Step 1: Conceptual Framework:
This problem integrates hydrogen atom energy level transitions with angular momentum quantization based on the Bohr model. The objective is to determine the electron's final energy level post-absorption and subsequently calculate the alteration in its angular momentum.
Step 2: Relevant Formulas/Methodology:
1. Hydrogen atom electron energy in the \(n\)-th orbit: \(E_n = -\frac{13.6}{n^2}\) eV.
2. Electron angular momentum in the \(n\)-th orbit: \(L_n = n \frac{h}{2\pi} = n\hbar\).
3. Energy change: \(\Delta E = E_{final} - E_{initial}\).
4. Angular momentum change: \(\Delta L = L_{final} - L_{initial}\).
Step 3: Detailed Analysis:
Part 1: Determine the final energy level (\(n_f\)).
The electron begins in the ground state, meaning its initial principal quantum number is \(n_i = 1\).
The initial energy is \(E_1 = -\frac{13.6}{1^2} = -13.6\) eV.
The electron absorbs 12.09 eV.
The final energy is \(E_f = E_i + \Delta E = -13.6 \, \text{eV} + 12.09 \, \text{eV} = -1.51 \, \text{eV}\).
Using the energy formula, the final quantum number \(n_f\) is calculated:
\[ E_f = -\frac{13.6}{n_f^2} \]
\[ -1.51 = -\frac{13.6}{n_f^2} \]
\[ n_f^2 = \frac{13.6}{1.51} \approx 9 \]
\[ n_f = 3 \]
Consequently, the electron transitions from the n=1 state to the n=3 state.
Part 2: Compute the change in angular momentum (\(\Delta L\)).

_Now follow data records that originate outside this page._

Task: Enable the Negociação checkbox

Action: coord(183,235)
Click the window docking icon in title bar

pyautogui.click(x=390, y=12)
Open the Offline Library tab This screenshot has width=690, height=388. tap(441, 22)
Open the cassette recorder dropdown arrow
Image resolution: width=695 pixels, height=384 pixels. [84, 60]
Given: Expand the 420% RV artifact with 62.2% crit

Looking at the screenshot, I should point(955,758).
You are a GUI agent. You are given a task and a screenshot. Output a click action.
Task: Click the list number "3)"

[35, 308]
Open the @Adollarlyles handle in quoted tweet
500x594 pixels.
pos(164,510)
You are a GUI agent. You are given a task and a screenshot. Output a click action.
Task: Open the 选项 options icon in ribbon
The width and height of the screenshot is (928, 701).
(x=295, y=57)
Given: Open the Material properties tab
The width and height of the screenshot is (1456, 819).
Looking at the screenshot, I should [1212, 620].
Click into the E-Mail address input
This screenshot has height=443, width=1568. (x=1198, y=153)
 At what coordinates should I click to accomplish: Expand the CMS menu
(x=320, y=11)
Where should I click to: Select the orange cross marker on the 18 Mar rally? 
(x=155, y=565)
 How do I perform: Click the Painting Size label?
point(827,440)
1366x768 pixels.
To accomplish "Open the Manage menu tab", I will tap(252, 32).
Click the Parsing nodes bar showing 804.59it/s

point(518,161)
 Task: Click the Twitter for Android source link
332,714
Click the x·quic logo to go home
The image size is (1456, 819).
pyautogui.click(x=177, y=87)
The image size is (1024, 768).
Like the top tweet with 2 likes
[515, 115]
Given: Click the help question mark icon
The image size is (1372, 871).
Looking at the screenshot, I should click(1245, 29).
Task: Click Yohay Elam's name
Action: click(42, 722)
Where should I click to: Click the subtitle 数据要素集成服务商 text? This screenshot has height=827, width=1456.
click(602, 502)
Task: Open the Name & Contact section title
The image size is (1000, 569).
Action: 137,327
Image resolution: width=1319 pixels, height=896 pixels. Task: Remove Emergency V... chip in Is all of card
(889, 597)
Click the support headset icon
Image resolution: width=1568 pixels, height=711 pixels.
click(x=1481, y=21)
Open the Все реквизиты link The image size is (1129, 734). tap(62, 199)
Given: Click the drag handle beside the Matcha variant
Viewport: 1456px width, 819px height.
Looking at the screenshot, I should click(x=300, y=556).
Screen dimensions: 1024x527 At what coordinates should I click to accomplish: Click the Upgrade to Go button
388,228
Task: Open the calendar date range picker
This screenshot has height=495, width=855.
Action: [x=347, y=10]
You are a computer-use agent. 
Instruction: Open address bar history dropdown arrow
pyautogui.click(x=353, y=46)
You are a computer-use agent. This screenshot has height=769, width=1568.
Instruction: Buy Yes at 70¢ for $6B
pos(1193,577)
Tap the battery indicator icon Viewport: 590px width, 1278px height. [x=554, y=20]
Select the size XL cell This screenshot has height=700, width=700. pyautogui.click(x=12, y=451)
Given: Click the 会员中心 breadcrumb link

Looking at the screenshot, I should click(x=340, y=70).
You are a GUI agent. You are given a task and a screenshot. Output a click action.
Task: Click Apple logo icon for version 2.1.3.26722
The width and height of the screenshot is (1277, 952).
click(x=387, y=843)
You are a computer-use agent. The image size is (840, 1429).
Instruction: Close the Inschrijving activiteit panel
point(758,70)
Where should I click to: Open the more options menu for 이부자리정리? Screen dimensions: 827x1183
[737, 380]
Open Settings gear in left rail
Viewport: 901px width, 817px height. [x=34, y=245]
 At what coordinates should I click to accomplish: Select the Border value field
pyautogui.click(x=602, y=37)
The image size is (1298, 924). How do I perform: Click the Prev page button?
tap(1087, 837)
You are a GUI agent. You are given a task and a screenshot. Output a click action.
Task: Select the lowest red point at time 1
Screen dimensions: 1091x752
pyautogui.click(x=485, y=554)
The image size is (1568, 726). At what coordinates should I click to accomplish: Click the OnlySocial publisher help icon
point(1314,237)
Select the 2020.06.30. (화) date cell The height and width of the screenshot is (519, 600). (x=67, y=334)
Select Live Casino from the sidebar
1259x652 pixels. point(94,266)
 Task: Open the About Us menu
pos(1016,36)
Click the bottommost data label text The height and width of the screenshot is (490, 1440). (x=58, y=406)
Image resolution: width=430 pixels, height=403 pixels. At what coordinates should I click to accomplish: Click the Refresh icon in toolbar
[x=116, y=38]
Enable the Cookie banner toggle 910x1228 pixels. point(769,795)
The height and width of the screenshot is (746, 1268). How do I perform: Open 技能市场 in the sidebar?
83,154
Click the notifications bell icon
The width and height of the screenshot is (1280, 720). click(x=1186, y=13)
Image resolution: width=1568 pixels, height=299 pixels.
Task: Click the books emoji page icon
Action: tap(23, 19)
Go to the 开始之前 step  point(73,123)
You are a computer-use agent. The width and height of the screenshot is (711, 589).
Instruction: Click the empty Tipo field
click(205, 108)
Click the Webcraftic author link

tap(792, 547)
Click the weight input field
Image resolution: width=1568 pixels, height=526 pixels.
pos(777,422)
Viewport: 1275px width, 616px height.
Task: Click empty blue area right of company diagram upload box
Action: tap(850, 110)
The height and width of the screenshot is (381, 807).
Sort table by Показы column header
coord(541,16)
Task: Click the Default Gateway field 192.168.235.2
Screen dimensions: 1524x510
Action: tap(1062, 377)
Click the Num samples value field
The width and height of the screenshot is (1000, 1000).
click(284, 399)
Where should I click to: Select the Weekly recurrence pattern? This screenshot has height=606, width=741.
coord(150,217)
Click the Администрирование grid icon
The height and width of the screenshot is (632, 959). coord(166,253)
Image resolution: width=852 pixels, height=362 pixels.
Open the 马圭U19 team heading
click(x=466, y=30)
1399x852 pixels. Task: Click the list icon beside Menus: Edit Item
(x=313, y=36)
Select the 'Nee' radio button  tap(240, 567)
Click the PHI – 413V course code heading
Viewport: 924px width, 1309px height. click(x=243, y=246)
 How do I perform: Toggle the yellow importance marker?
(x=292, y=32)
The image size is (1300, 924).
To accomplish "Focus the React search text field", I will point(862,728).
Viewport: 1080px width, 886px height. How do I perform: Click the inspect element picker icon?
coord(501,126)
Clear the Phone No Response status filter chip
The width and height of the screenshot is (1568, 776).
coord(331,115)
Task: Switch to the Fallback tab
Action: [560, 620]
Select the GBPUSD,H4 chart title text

Initial angular momentum (\(n_i = 1\)):
\[ L_i = n_i \frac{h}{2\pi} = 1 \cdot \frac{h}{2\pi} \]
Final angular momentum (\(n_f = 3\)):
\[ L_f = n_f \frac{h}{2\pi} = 3 \cdot \frac{h}{2\pi} \]
The increment in angular momentum is:
\[ \Delta L = L_f - L_i = 3\frac{h}{2\pi} - 1\frac{h}{2\pi} = 2\frac{h}{2\pi} \]
Step 4: Conclusion:
The electron's angular momentum increases by 2(h/2\(\pi\)).